* What is expected
Output a JSON list of strings, one per line, for the part of the material that opens with the line containing "Click the drone icon beside 数据采集" and closes with the line containing "Action: click(x=848, y=27)", including both of those lines. Leave out blank lines and everything outside that span.

(Word and item position data)
┌──

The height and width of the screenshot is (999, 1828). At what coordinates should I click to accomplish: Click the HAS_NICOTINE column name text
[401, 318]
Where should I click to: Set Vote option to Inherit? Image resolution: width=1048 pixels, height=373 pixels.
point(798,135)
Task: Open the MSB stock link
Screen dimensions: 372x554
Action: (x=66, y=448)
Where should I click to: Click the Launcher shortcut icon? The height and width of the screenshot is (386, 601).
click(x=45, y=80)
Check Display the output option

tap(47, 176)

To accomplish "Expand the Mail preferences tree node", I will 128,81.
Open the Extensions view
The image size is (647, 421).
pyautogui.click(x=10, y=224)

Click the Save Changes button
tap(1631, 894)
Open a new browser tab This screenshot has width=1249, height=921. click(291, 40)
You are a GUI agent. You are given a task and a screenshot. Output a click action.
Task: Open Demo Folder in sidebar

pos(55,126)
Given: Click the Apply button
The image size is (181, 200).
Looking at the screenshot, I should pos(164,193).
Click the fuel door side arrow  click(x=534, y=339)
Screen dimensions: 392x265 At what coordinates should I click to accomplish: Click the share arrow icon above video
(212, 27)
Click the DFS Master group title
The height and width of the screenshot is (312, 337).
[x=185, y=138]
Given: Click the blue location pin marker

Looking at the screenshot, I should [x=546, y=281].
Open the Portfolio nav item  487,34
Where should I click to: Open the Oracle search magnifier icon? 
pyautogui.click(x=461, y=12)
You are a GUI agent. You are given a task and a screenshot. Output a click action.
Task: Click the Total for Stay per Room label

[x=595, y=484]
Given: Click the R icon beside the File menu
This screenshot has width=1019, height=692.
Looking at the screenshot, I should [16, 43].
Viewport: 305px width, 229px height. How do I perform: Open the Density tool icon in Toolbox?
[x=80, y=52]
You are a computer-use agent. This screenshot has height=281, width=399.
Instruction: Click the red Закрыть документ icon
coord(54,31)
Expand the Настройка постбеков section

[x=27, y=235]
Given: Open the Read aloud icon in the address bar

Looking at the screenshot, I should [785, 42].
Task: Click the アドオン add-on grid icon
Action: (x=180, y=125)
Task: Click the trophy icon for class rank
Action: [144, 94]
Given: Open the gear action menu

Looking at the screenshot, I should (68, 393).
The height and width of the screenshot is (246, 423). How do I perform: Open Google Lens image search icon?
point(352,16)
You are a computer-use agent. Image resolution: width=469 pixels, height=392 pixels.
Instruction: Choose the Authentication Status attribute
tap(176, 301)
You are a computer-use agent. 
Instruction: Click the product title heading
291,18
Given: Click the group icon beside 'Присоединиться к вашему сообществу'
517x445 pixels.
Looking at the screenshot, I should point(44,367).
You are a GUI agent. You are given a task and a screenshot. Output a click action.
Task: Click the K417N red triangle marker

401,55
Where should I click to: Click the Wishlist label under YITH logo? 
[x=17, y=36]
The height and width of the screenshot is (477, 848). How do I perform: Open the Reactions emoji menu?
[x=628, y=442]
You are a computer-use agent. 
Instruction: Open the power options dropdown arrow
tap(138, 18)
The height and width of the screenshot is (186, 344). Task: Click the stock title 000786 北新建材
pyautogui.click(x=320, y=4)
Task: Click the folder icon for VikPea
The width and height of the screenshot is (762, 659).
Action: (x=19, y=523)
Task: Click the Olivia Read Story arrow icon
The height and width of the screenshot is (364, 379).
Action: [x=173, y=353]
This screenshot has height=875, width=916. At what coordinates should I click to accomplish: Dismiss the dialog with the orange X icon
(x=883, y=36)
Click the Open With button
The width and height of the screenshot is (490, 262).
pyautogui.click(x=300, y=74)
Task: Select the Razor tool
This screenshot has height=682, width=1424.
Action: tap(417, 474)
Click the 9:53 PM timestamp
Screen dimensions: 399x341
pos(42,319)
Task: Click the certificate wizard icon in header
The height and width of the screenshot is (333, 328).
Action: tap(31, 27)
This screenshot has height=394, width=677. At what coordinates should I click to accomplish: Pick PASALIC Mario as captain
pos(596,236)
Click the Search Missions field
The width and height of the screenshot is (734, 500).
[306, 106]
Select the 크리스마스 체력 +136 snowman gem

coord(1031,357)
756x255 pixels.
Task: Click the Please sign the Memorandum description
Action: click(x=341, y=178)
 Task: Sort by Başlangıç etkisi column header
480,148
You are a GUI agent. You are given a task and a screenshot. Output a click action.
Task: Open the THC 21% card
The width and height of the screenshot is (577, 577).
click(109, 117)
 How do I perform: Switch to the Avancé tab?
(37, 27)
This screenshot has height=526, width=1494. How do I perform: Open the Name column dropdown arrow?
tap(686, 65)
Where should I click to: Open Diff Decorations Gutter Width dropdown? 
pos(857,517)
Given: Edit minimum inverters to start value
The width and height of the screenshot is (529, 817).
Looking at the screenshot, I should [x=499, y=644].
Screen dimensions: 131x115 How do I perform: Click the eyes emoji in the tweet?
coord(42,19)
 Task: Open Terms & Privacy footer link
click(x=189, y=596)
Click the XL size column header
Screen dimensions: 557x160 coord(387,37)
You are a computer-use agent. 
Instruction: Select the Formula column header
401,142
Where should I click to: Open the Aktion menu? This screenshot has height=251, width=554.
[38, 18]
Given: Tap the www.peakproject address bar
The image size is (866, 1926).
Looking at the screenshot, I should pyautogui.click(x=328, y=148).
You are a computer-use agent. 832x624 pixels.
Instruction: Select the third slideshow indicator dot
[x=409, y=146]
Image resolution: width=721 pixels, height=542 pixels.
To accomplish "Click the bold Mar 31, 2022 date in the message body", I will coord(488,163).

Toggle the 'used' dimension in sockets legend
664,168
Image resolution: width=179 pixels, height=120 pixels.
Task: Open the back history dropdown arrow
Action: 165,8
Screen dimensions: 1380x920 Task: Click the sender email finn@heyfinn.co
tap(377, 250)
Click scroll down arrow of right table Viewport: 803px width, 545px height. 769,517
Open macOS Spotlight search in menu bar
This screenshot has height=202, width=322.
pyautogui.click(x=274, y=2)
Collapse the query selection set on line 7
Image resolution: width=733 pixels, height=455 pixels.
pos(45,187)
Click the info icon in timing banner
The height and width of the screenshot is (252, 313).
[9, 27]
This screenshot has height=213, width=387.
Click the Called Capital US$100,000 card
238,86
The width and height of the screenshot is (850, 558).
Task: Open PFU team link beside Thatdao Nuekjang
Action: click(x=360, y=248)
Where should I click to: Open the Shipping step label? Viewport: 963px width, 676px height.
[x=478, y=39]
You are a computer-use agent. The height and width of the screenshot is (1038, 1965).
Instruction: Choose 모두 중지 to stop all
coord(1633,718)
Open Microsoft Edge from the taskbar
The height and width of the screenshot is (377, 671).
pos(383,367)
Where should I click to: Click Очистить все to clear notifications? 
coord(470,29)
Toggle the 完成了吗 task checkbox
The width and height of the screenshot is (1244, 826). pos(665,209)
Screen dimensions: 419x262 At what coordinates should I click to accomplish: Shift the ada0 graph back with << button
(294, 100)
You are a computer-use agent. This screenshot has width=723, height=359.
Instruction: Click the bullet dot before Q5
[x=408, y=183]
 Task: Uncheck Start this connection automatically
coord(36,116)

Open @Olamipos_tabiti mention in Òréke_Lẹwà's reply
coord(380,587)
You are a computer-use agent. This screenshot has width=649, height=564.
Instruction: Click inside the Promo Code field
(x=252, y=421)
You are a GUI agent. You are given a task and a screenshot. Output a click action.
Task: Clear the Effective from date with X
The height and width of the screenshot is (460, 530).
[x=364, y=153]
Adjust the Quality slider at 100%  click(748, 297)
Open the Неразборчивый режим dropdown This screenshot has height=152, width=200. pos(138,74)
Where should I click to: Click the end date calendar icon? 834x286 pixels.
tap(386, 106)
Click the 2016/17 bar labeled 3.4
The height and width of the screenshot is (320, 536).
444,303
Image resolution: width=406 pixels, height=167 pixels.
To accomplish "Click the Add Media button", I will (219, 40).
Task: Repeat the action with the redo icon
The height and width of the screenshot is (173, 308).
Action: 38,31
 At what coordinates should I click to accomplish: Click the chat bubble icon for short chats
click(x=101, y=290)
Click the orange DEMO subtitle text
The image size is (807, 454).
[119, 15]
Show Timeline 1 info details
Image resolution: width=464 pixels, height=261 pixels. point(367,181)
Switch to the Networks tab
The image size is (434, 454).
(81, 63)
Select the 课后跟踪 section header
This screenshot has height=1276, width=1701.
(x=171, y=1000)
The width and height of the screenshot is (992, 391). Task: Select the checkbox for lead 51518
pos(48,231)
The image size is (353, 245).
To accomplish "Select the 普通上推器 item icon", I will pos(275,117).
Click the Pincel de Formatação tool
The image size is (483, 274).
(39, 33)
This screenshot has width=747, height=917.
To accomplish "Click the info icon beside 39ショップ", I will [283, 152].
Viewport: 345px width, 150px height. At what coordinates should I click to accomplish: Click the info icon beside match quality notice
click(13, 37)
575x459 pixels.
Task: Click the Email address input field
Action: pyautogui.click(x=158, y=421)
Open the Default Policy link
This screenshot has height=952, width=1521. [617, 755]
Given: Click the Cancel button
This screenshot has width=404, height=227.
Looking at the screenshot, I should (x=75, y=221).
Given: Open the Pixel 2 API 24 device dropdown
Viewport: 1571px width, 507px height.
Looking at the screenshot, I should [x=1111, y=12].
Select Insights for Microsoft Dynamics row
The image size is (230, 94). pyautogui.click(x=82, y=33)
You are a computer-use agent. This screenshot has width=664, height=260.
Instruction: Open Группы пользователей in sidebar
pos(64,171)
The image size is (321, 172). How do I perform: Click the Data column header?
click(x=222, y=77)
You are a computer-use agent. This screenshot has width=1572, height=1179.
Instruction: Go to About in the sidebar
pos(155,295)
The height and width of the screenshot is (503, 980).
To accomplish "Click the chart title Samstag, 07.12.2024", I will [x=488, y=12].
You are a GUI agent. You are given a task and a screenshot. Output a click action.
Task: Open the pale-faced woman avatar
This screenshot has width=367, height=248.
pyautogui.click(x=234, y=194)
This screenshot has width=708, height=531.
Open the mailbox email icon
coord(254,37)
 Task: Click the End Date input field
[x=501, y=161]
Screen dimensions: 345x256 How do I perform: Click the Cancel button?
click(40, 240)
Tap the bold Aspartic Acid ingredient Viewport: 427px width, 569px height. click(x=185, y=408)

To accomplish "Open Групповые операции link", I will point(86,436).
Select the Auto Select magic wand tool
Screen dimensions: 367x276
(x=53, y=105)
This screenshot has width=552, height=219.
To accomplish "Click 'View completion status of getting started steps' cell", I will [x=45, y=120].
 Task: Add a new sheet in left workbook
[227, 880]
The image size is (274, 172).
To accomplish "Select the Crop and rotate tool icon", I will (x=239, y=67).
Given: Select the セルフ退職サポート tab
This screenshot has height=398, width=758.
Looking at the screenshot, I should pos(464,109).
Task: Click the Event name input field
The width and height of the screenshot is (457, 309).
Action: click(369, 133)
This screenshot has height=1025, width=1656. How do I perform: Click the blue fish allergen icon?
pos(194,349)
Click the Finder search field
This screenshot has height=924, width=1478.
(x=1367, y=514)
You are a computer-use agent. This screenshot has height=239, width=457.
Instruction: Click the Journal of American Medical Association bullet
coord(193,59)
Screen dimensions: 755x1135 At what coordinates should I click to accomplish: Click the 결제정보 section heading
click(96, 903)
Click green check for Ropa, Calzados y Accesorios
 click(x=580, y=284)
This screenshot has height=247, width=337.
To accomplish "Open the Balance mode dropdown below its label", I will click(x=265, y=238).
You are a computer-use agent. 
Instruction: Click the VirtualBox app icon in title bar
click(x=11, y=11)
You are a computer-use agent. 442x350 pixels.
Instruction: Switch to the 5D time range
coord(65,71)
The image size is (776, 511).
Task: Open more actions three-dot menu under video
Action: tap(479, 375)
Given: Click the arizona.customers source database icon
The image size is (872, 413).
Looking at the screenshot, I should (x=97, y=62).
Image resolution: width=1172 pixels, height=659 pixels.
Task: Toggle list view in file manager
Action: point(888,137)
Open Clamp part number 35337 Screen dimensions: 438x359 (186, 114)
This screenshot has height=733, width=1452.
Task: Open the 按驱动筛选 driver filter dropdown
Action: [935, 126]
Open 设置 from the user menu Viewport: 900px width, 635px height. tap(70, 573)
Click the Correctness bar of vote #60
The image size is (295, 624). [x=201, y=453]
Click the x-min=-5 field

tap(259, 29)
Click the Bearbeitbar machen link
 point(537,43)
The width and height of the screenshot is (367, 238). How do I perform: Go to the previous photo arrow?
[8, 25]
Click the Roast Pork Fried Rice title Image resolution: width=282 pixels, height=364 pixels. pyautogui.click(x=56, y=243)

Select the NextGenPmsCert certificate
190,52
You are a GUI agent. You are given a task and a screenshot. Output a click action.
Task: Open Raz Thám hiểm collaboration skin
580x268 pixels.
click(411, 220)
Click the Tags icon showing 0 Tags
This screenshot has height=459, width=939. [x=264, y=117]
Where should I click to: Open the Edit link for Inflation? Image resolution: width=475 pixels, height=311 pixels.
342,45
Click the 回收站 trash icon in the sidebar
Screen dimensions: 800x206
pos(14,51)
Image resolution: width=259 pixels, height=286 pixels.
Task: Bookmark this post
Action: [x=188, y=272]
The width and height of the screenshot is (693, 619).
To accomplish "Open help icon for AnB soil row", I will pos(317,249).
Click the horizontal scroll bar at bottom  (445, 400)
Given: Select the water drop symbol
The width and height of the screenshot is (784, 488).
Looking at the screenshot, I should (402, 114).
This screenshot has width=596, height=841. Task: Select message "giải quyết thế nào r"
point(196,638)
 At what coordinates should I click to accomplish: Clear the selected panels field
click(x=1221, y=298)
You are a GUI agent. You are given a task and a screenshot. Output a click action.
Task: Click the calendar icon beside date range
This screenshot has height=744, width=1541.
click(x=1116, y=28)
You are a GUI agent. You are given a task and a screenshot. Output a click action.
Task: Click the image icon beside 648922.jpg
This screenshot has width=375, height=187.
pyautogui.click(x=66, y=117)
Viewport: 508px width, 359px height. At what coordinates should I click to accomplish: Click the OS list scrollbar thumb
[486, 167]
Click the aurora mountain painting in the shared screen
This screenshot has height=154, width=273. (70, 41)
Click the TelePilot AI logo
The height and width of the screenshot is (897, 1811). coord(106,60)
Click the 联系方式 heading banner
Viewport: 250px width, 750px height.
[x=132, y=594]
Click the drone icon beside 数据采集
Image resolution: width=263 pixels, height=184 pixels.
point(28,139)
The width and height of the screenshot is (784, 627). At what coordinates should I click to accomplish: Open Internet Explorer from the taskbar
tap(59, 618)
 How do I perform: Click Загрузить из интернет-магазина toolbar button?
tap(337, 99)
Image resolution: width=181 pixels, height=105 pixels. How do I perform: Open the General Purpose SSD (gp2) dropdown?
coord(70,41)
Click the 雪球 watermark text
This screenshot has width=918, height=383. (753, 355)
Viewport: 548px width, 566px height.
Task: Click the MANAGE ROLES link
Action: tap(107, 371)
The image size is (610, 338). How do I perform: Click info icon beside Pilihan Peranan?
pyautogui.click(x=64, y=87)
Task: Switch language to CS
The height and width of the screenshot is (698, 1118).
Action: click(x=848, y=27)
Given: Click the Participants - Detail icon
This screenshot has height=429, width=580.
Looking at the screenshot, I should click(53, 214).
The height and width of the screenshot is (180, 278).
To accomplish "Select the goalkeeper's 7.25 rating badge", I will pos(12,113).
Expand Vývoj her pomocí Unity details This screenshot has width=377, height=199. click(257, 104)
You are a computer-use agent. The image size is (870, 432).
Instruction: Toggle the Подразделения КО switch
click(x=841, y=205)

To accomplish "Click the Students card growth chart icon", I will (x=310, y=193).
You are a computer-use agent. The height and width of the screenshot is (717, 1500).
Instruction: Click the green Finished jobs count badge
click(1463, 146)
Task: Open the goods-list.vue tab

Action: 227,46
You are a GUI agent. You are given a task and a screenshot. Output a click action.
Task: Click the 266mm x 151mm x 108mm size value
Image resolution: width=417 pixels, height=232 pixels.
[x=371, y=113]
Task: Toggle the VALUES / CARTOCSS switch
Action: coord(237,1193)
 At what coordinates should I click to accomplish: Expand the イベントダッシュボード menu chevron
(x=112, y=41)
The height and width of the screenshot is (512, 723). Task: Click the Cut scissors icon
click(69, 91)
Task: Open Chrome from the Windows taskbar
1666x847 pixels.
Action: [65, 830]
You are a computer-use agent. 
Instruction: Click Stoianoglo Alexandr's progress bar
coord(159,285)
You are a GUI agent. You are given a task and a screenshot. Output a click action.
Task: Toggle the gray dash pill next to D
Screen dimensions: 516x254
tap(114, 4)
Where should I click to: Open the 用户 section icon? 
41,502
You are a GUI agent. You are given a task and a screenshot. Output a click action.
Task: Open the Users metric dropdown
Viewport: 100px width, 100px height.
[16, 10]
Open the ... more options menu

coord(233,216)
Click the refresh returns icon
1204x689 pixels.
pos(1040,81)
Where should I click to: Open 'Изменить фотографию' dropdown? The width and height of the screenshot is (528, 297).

└──

* Task answer
[
  "Click the drone icon beside 数据采集",
  "Image resolution: width=263 pixels, height=184 pixels.",
  "point(28,139)",
  "The width and height of the screenshot is (784, 627). At what coordinates should I click to accomplish: Open Internet Explorer from the taskbar",
  "tap(59, 618)",
  " How do I perform: Click Загрузить из интернет-магазина toolbar button?",
  "tap(337, 99)",
  "Image resolution: width=181 pixels, height=105 pixels. How do I perform: Open the General Purpose SSD (gp2) dropdown?",
  "coord(70,41)",
  "Click the 雪球 watermark text",
  "This screenshot has width=918, height=383. (753, 355)",
  "Viewport: 548px width, 566px height.",
  "Task: Click the MANAGE ROLES link",
  "Action: tap(107, 371)",
  "The image size is (610, 338). How do I perform: Click info icon beside Pilihan Peranan?",
  "pyautogui.click(x=64, y=87)",
  "Task: Switch language to CS",
  "The height and width of the screenshot is (698, 1118).",
  "Action: click(x=848, y=27)"
]